-------- Pasaje proporcionado --------

Sí, a toda la pregunta: son herramientas, documentos, obras en tránsito. Y muchos dibujos tienen categoría de obras de arte.

Un aspecto relevante en el pensamiento de Otero es la relación entre los conceptos de virtual y real, que resulta clave en un libro como éste —pleno de formas, desplazamientos y rotaciones virtuales y de proyección hacia esculturas que se enraizarían, reales y contundentes, en las ciudades.

Otero usaba con frecuencia las palabras “virtual” y “virtualmente”, pero no en el sentido contemporáneo de la cibernética y sus realidades virtuales, sino en su uso más clásico, a la manera del hablante culto o del pintor de siglos anteriores, poniendo énfasis en lo virtual como algo que está por darse, o que lleva implícitas dentro de sí otras situaciones posibles, o que transporta una promesa latente. Lo virtual es aquí algo que se anuncia.

En los pequeños dibujos que integran el libro se muestra —y se anuncia— una voluntad de expansión hacia la construcción de un mundo: desde una línea simple, desde una plana hojita de carta de apariencia insignificante late con frecuencia, virtualmente, una construcción monumental. Cuando Alejandro convoca, por ejemplo, la dimensión planetaria o la temática del vuelo en una escultura para jardín o plaza, está también abriendo (virtual y realmente) la imaginación y las mentalidades: desde la dimensión corporal del ciudadano, desde sus hábitos rutinarios hasta sus necesidades espirituales de proyección y trascendencia, pasando por necesidades humanas de descubrimiento, goce y asombro.

Es importante reconocer en esos momentos cierto juego entre las ideas de lo-infinito-virtual y lo-finito-real, que él roza inevitablemente. Lo infinito está virtualmente —como idea de espacio sideral, de espacio abierto, de espacio más arriba y más allá—, pero habita y se expresa a través de un contenedor que es real, y finito: el pequeño soporte sobre el que traza el dibujo, o el ámbito de la metrópoli donde se erige la escultura.

-------- Datos disponibles --------

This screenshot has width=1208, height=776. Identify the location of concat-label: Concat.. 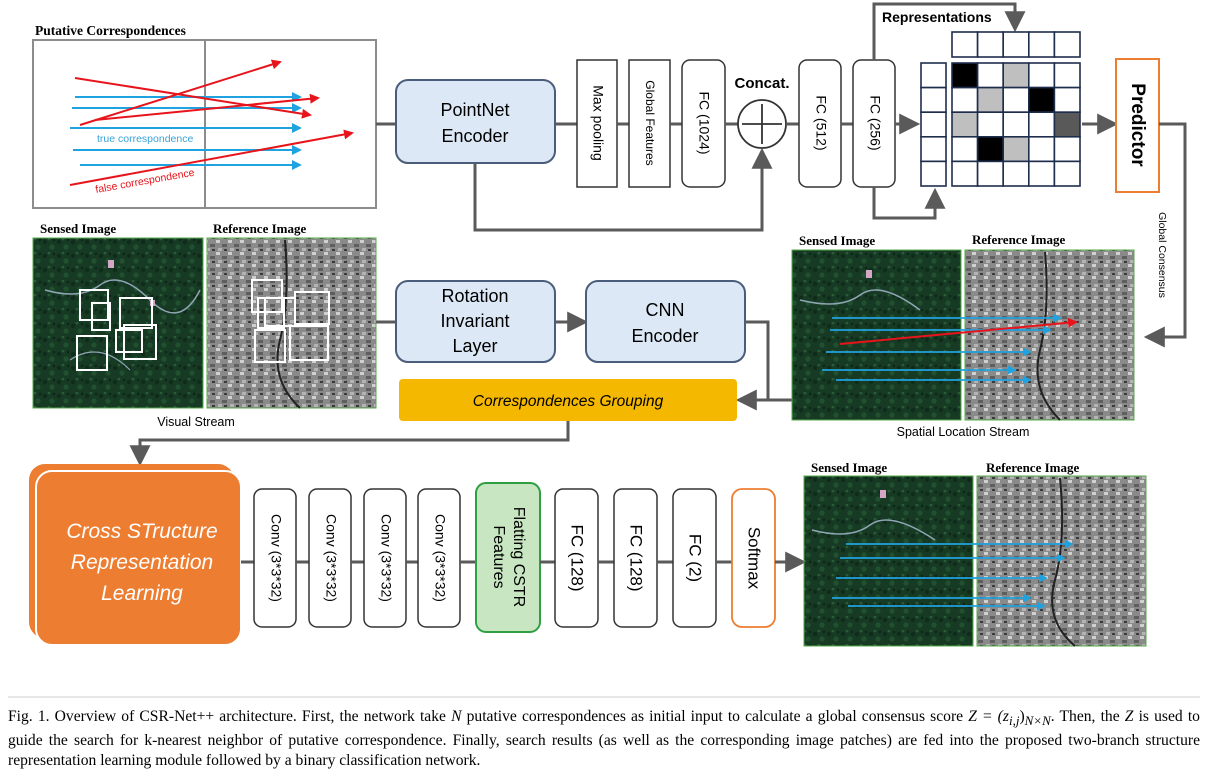
(762, 84).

--------

#### Tarea
Responda brevemente, a partir del pasaje sobre Otero:
1. ¿En qué sentido empleaba Otero la palabra "virtual"?
2. ¿Qué temáticas convoca Alejandro, según el ejemplo, en una escultura para jardín o plaza?
3. ¿Qué dos contenedores reales y finitos se mencionan al final?
No es necesario consultar los datos para resolver lo que se pide.

#### Resultado del ejercicio
1. En su uso más clásico, no en el de la cibernética: lo virtual como algo que está por darse y que se anuncia.
2. La dimensión planetaria o la temática del vuelo.
3. El pequeño soporte sobre el que traza el dibujo y el ámbito de la metrópoli donde se erige la escultura.